Comments

  1. rq says

    Mars was better, but this one also has pendant potential. Does he have Saturn as well? Quite the collection. Mars was a lot more organic, like a fish eye or frog egg, Jupiter looks more formalized, even though intuitively I feel it should be the opposite, being a gas giant and all…

  2. Kreator says

    To me this looks like a cross section of some alien being’s circulatory system, as seen through a dirty microscope.

  3. StevoR says

    Classic old artwork sketch.Great hand drawn snapshot of a world of bottomless storms merely”from chill clouds to scalding, near sunlike intensity at its still mysterious core and that has a volume of one thousand, three hundred and twenty one Earths but a mass merely three hundred and eighteen times Earth’s. Interestingly the Great Red Spot has shrunk in recent times :

    http://www.skyandtelescope.com/astronomy-news/observing-news/jupiters-great-red-spot/

    Plus the planet itself is actually shrinking by 2 centimeters a year (presumably an earth year) :

    https://en.wikipedia.org/wiki/Jupiter#Mass_and_size

    Oh & we have a robot spacecraft -- Juno -- orbiting and studying Jove now with its most recent closest approach to Jove occurring on the 24th October but the results and success and info from that still unclear due to the respective positions (conjunction) of Jupiter, our daytime star and us. See :

    https://www.nasa.gov/feature/jpl/juno-scientists-prepare-for-seventh-science-pass-of-jupiter

    Including a rather magnificent Monet-like artwork from Juno by Citizen scientist David Englund.

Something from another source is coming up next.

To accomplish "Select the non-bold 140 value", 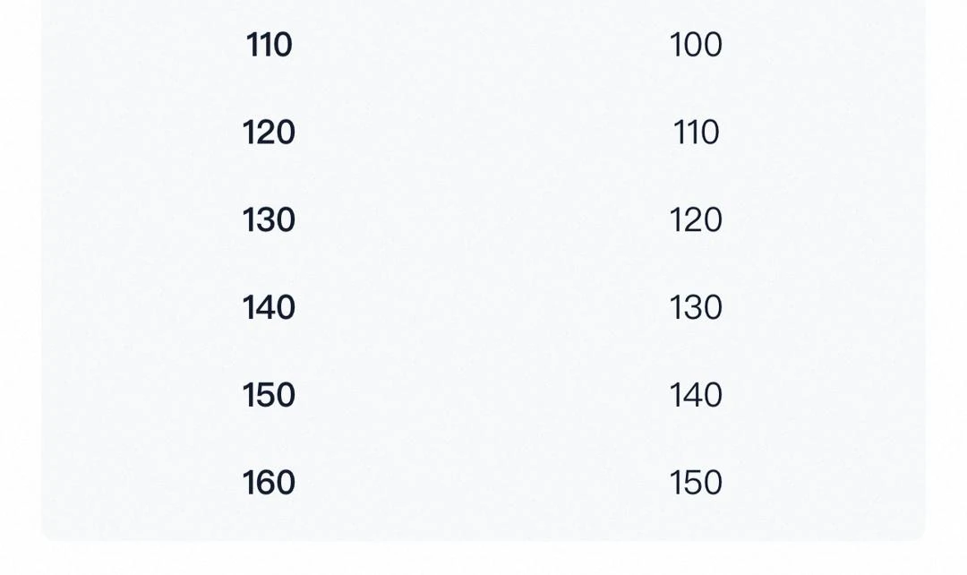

    Incidentally, the general public has actually been able to vote online to select Juno imaging targets although whether the camera has survived the radiation enough to still enable this from now I don’t know.

    ***
    “To get a sense of the scale of the Jovian system, consider that if the Earth was placed at the centre of Jupiter, our Moon would lie inside the orbit of Io, while distant Sinope would be a third of way to Mars. Jupiter’s magnetosphere, the wasp-shaped zone within which its magnetic field takes precedence over the charged particles constituting the solar wind, extends more than seven million miles ahead of the planet in the direction of its orbital motion, where it stacks up against the solar wind at what is called the magnetopause, and trails so far behind that it sometimes impinges upon Saturn. Were it visible to the eye, it would loom four times the size of the full Moon in our skies here on Earth. Auroras larger than the surface of Earth dance near Jupiter’s poles, where its magnetic field lines converge. Gigantic lightning storms stitch the upper atmosphere. Meteors plunge the Jovian atmosphere at a rate that makes Earth’s 400 tons per day look paltry, and in the course of its long tenure Jupiter has ingested millions of comets.”
    -- P. 186, Ferris, ‘Seeing in the Dark’, Simon & Schuster, 2002.